GAI can generate as many images as you've got time and money and the server has bandwidth for. (FYI these can be very present limitations: my last 10 attempts to use Craiyon to make illustrations for this discussion have been met with the error message "Too much traffic", and whilst I got an alternative AI image generator to do the job, I would have had to pay not an insignificant amount to get what I wanted out of it, as it took all my 'credits' to get it only
nearly right.) You can have a sort of "creative discussion" with it – but that discussion is slow, frustrating, expensive, and
incredibly low-quality: what human artist would ruin an otherwise acceptable image with the random addition of an extra arm?

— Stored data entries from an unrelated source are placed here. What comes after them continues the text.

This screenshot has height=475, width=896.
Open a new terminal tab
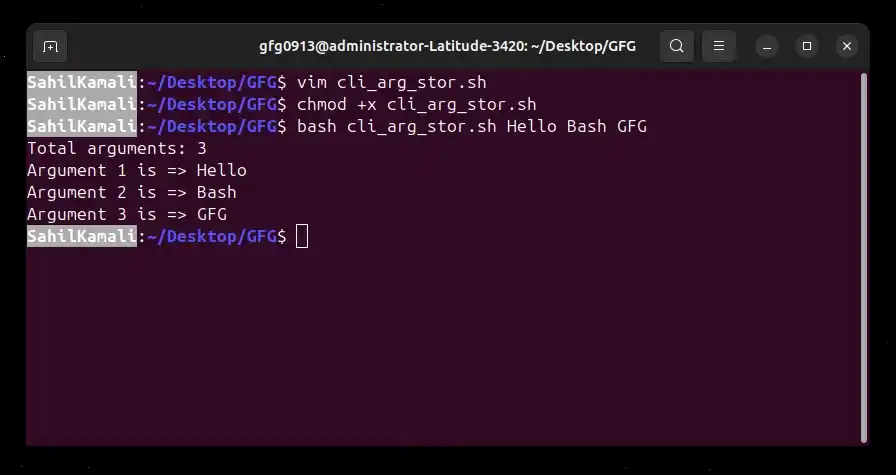(50, 46)
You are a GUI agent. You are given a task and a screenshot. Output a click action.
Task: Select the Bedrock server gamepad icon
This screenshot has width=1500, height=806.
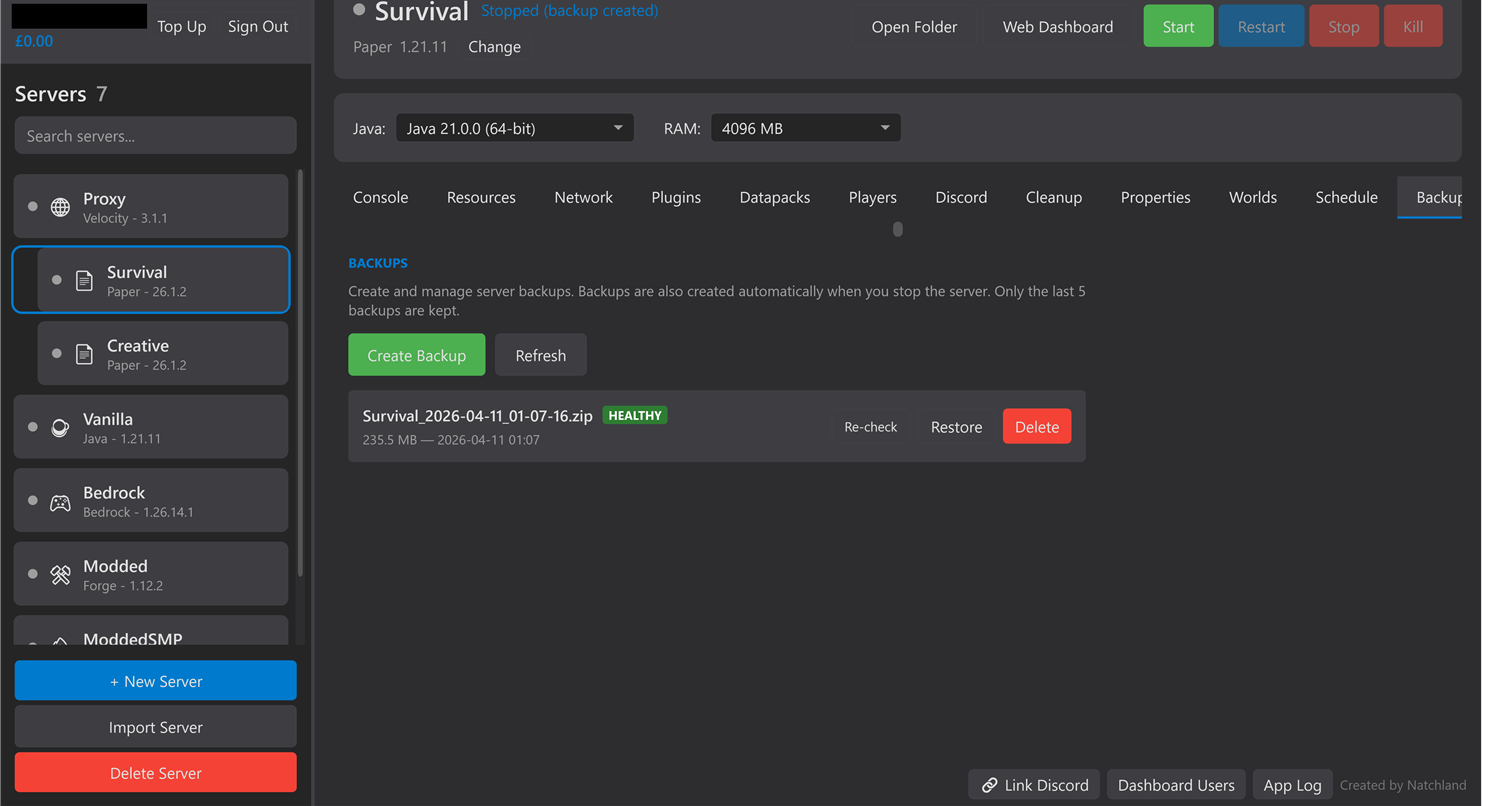(58, 499)
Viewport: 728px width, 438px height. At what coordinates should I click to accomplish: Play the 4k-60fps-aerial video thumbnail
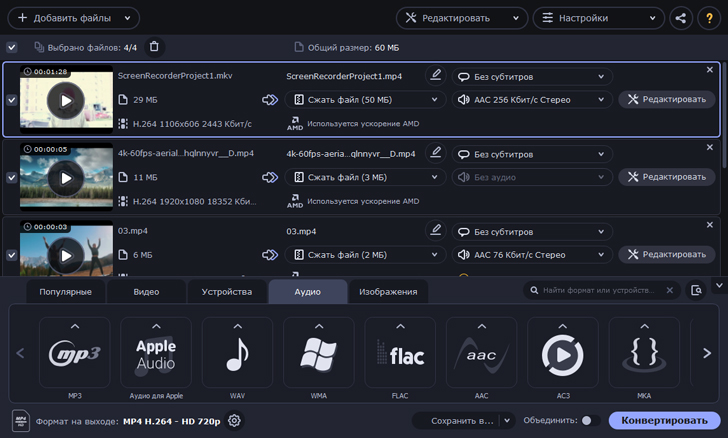(x=66, y=177)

Practically every image I have ever asked AI to generate has had some bizarre flaw like this. It's
not a problem with parameters. You can tell it to avoid doing x, y and z but (a) it won't listen reliably, and (b) you can't tell it to avoid
everything that would be, to you, inappropriate for the task at hand. That would be an infinite task. This point gets back to discussions about the differences between cognition and procedural prediction.
Lets say we got one image of our fursona that we were really happy with. What then? How do you get the AI to keep drawing variations of
that character? It won't, even if you upload the image and tell it to keep all the details the same; it will draw the analogy of zompist's excellent designation:
truthiness. It can't care that you want to see a stylised representation of yourself, or intuit the steps necessary to satisfy you, or think outside the box to come up with something you didn't realise you wanted (a trick many artists make their bread and butter from, which comes from human cognition, human intuition, human empathy, etc). It just spaffs out
the easiest possible interpretations of your input data based on its training data with absolutely no regard for your humanity.
This is, frankly, not artistry. The people threatened by it are not artists, but
clients, who may think they are paying for something artistically valuable in purchasing AI services.
However, artists can use AI artistically. It's an
art to get it to produce worthwhile stuff (and then edit out extra arms and other random reality-like gunk). As this tool develops, I have no doubt that artists specialising in its use will develop, and it will be interesting to see whether this new canvas will one day hold truly great works of art.
Many people had similar objections to photography when it was new: it would kill artistry. It has
changed artistry, but painting is not dead because photography exists.
To return quickly to our previous discussion:
That makes no sense whatsoever.
What made no sense whatsoever was your bizarre assertion that machines are somehow
mine, to which this was obviously a response. With humans as with AI: if you don't want nonsense in the output, don't put nonsense in the
input.
Art and literature are not drudgery that creatives resent having to make for survival. Those are precisely the kind of jobs that people wish they could have instead of toiling in factories and offices. You might have a point if we were talking about industrial robots kicking people out of factories but that doesn't really apply here.
I'm a professional artist, and I'm afraid work is still drudgery. I maintain a day's work a week in a physically gruelling, rather dangerous role, for contrast, because I find being an artist full time too draining. You'll find that many artists feel the same: Cage and Feldman maintained a removals company together for much of their lives, even as their works were played and studied around the world.